Ever since, antimatter has been exceedingly rare.

To physics, this imbalance is weird. For example, there is no theoretical reason to think the universe should have, on average, an electrical charge, says A.W. Peet, professor of physics at the University of Toronto. So there should be equal numbers of electrons and anti-electrons (known as positrons). But there does not seem to be.

Or maybe there is no imbalance. Maybe it just looks that way. Many scientific problems have turned out to be tricks of perspective.

“Sometimes people have wondered if maybe the antimatter sort of went somewhere else, and it’s in some region of the universe that is just antimatter making up anti-protons and anti-neutrons and anti-electrons, even anti-atoms and anti-molecules, and all that sort of stuff,” Peet says. “Anti-planets, anti-humans, you know, perhaps.”

Unfortunately for this intriguing scenario, if that region did exist, then the boundary between it and the rest of the universe “would produce lots of bursts of energy from annihilation, where the edges of the conglomeration of antimatter would find some matter, and we don’t see that. So that’s one of the reasons why astrophysicists and particle physicists are fairly convinced that there are not large quantities of antimatter around the universe,” Peet says.

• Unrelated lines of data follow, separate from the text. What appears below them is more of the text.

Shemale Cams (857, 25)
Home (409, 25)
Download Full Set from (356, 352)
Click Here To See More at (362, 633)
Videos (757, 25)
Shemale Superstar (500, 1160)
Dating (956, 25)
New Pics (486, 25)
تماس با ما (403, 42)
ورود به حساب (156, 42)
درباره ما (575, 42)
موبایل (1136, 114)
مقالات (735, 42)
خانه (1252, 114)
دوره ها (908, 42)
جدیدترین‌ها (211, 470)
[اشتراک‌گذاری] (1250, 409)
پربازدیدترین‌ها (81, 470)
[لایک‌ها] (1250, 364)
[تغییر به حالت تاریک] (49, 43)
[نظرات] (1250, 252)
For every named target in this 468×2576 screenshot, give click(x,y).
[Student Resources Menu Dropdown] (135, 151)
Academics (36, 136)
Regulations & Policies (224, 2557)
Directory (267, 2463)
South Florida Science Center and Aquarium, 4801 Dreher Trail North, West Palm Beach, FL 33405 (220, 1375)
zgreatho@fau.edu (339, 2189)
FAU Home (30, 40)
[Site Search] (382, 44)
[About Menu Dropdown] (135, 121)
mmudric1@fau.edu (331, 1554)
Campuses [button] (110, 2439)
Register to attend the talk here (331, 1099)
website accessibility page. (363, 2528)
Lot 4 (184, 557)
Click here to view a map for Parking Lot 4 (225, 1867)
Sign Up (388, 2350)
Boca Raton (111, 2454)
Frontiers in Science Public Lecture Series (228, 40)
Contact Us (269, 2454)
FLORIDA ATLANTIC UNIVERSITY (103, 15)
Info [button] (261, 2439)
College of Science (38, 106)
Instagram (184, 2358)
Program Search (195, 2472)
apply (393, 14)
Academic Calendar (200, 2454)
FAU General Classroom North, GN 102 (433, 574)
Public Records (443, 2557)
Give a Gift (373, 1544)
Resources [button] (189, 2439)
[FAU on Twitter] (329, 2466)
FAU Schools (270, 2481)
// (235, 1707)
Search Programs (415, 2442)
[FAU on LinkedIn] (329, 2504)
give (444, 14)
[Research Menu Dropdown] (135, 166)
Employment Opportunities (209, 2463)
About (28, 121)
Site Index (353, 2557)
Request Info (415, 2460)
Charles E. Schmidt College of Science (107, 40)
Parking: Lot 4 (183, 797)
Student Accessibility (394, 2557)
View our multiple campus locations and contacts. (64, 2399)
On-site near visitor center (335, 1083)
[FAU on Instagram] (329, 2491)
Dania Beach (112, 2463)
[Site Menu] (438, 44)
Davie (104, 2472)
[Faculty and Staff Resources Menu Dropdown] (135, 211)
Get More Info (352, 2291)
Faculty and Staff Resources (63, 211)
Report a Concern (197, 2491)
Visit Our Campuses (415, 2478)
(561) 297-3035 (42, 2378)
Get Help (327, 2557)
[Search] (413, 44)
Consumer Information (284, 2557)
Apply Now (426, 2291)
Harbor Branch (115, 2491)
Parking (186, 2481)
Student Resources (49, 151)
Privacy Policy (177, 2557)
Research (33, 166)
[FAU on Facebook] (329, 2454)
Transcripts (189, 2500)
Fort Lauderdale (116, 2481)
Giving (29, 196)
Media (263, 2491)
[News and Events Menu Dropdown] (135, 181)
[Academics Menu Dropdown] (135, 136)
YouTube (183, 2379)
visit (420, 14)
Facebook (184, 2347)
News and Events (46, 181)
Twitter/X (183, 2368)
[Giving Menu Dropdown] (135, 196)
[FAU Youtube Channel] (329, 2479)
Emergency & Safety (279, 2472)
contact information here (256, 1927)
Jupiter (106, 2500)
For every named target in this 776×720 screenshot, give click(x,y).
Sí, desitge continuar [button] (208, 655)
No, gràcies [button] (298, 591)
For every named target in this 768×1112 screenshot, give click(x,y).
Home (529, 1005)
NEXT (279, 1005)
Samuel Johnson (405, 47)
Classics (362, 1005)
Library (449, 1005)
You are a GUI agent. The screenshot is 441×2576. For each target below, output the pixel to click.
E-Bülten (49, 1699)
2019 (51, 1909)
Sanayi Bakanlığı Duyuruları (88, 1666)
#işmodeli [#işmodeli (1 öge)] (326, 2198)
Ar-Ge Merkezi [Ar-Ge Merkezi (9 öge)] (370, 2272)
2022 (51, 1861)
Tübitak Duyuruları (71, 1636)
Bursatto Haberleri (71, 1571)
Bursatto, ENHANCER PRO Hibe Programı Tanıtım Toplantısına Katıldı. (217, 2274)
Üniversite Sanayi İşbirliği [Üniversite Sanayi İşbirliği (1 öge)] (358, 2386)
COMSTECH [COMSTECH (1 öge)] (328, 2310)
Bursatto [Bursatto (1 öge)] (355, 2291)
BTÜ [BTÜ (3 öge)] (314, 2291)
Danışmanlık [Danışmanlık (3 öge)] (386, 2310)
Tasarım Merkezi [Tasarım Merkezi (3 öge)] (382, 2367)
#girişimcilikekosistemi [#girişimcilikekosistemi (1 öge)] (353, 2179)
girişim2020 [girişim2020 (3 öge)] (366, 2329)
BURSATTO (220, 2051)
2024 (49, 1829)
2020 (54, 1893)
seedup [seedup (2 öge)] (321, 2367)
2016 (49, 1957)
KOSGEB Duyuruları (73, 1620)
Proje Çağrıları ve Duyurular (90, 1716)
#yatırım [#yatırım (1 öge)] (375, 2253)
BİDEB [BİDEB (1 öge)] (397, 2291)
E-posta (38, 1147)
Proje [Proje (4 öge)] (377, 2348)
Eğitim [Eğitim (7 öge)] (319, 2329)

So physicists are left with this puzzle — a theory that predicts nothing should exist but pure energy, but a universe that obviously has a lot of stuff in it.

The hypothesis remains that, somewhere down beyond one part in a billion, there is some discrepancy waiting to be discovered. But that is just a hope, unfulfilled by this latest research.

“We have not been able to find an asymmetry yet,” Fujiwara said.